### Problem requirements
A faithful copy is needed of the lines below from the one with "Instruction: Pin the" up to and including the one with "Click the Customize button"; set it down with no pictures and no other lines.
***** Source material
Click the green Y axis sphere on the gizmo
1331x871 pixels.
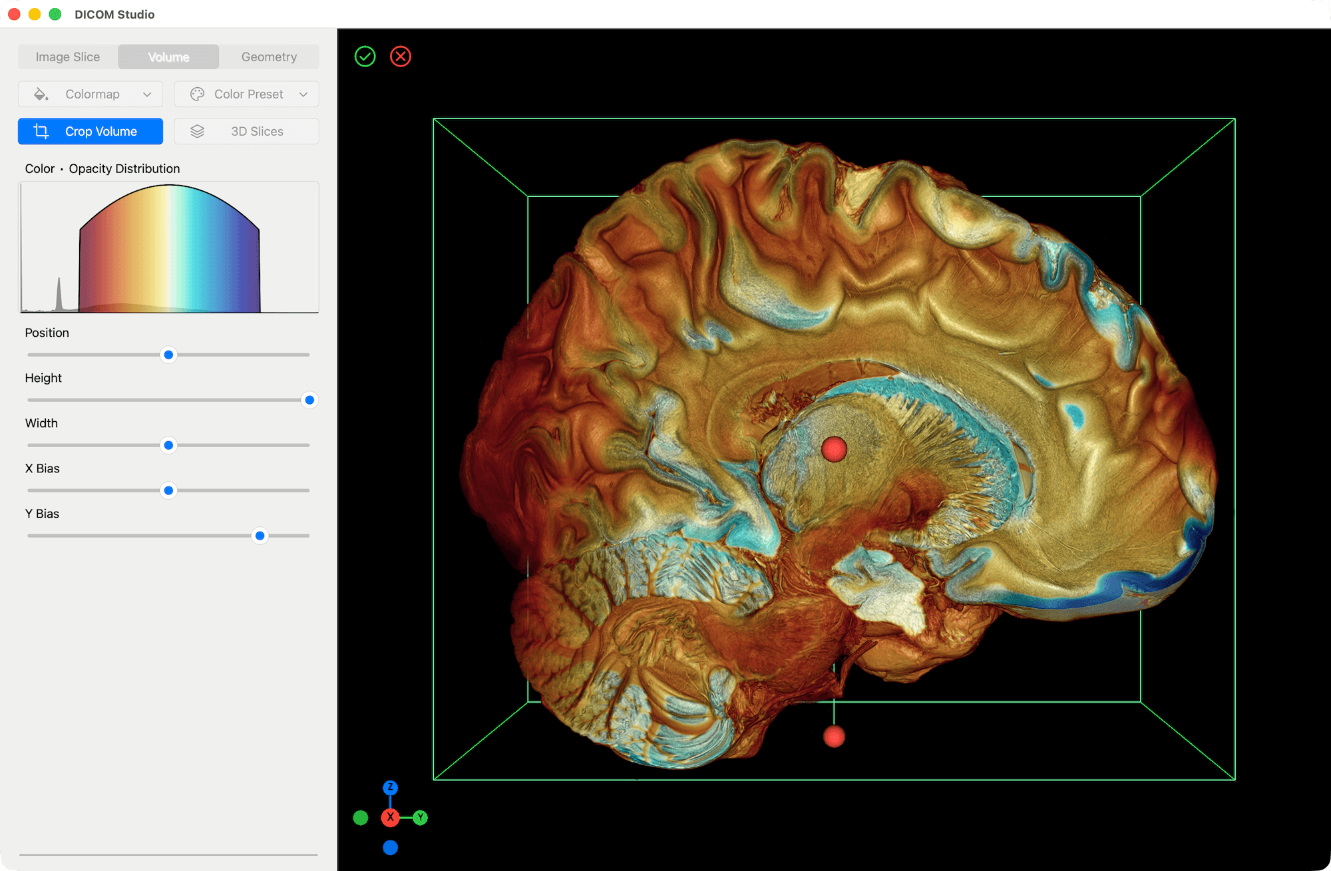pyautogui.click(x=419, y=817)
**********
***** Source material
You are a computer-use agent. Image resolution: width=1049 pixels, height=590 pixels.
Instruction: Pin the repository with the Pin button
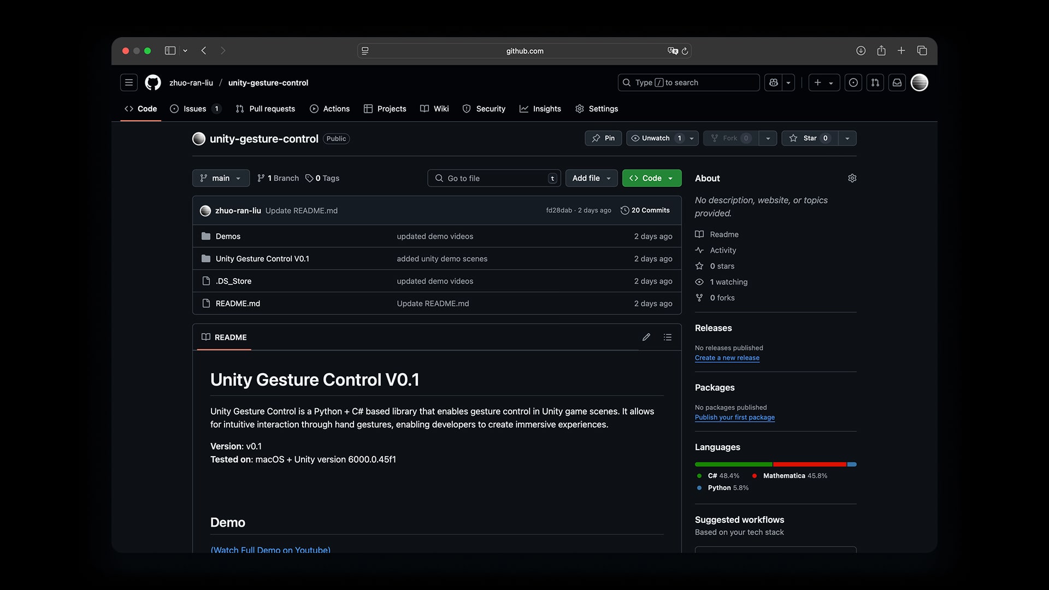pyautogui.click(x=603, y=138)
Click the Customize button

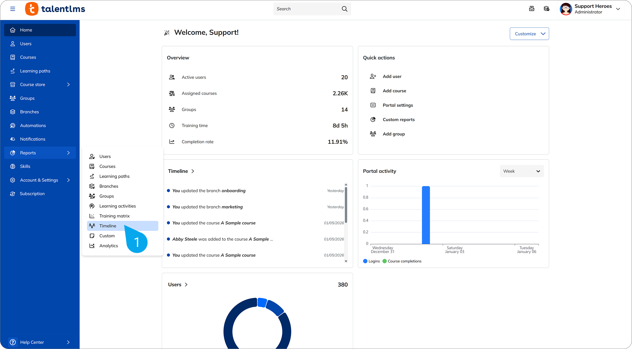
**********
### Response to this task
Instruction: Pin the repository with the Pin button
pyautogui.click(x=603, y=138)
Click the Customize button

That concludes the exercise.